The sensitivity-specificity tradeoff provides an important perspective for binary classifiers:

  • Accuracy: Overall correctness (potentially misleading with imbalanced classes)
  • Precision: Proportion of true positives among positive predictions
  • Recall: Proportion of true positives that are correctly identified
  • F1 score: Harmonic mean of precision and recall

These metrics connect to detection theory concepts of probability of detection and false alarm rates in signal processing.

Code
def evaluate_binary_classifier(y_true, y_pred_prob, threshold=0.5):
    """
    Evaluate binary classifier performance metrics
    
    Parameters:
    y_true: True binary labels (0 or 1)
    y_pred_prob: Predicted probabilities for class 1
    threshold: Classification threshold (default: 0.5)
    
    Returns:
    Dictionary of evaluation metrics
    """
    y_pred = (y_pred_prob >= threshold).astype(int)
    
    # Compute metrics
    accuracy = np.mean(y_pred == y_true)
    
    true_pos = np.sum((y_pred == 1) & (y_true == 1))
    false_pos = np.sum((y_pred == 1) & (y_true == 0))
    false_neg = np.sum((y_pred == 0) & (y_true == 1))
    true_neg = np.sum((y_pred == 0) & (y_true == 0))
    
    precision = true_pos / (true_pos + false_pos) if (true_pos + false_pos) > 0 else 0
    recall = true_pos / (true_pos + false_neg) if (true_pos + false_neg) > 0 else 0
    f1 = 2 * precision * recall / (precision + recall) if (precision + recall) > 0 else 0
    
    return {
        'accuracy': accuracy,
        'precision': precision,
        'recall': recall,
        'f1_score': f1
    }

1.7 Learning Curves Analysis

Learning curves plot the model’s performance on training and validation sets against the number of iterations.
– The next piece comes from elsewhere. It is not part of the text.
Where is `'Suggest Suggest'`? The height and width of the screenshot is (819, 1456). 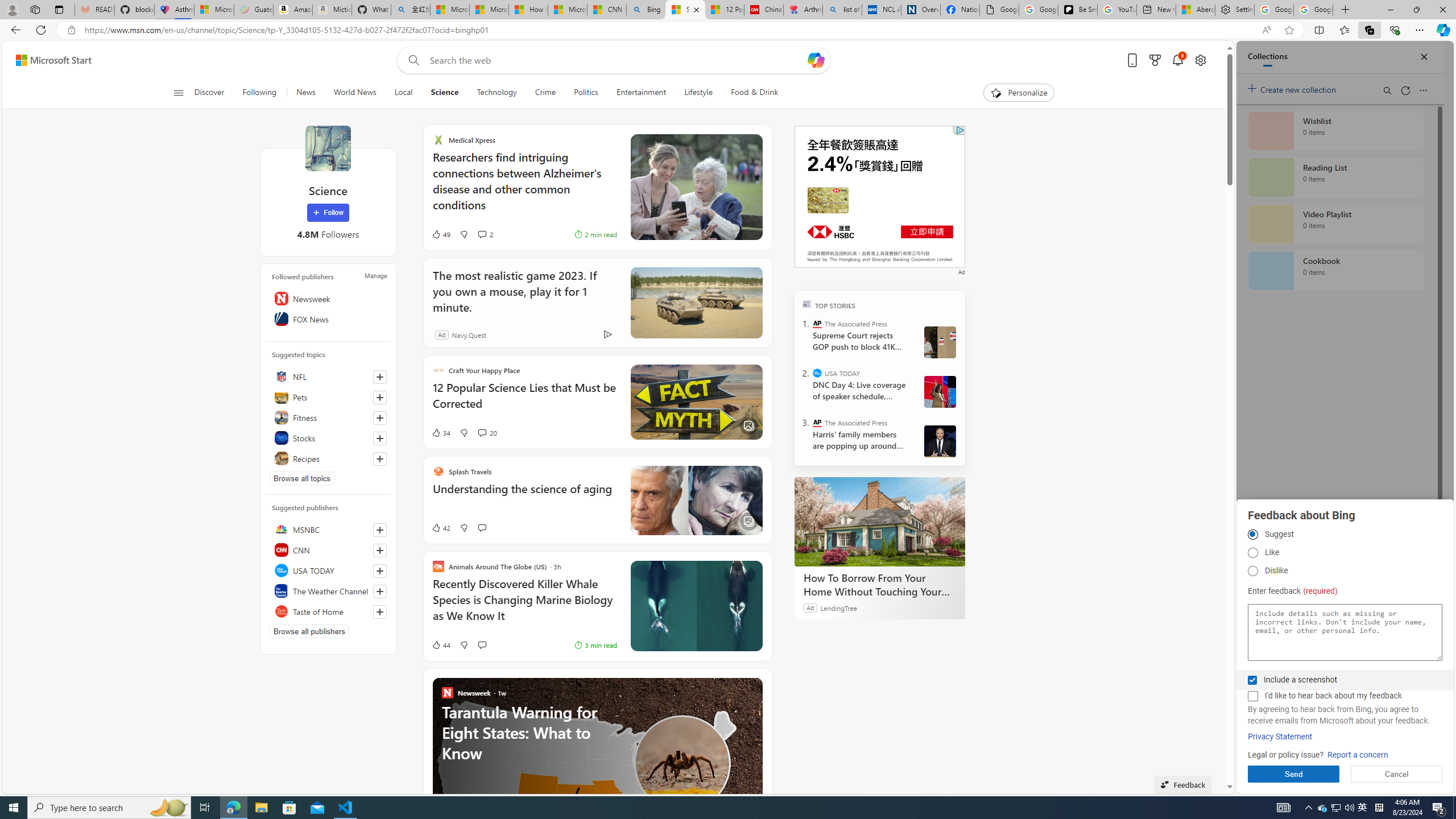 'Suggest Suggest' is located at coordinates (1252, 534).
These curves help diagnose:

  1. Underfitting: Both training and validation errors remain high
  2. Overfitting: Training error continues to decrease while validation error increases
  3. Optimal stopping point: Where validation error reaches its minimum
Code
def plot_learning_curves(train_losses, val_losses):
    """
    Plot learning curves to analyze training progress
    
    Parameters:
    train_losses: List of loss values on training set
    val_losses: List of loss values on validation set
    """
    plt.figure(figsize=(10, 6))
    plt.plot(train_losses, label='Training Loss')
    plt.plot(val_losses, label='Validation Loss')
    plt.xlabel('Iteration')
    plt.ylabel('Loss')
    plt.title('Learning Curves')
    plt.grid(True)
    plt.legend()
    plt.show()

1.8 Saving Model Parameters

Save your trained weights and bias as specified:

Code
def save_model(weights, bias, outFile):
    """
    Save trained model parameters to HDF5 file
    
    Parameters:
    weights: Trained weight vector (length 784)
    bias: Trained bias term (scalar)
    outFile: Output file path
    """
    with h5py.File(outFile, 'w') as hf:
        hf.create_dataset('w', data=np.asarray(weights))
        hf.create_dataset('b', data=np.asarray(bias))

The weights should be a 784-length vector and the bias a scalar value.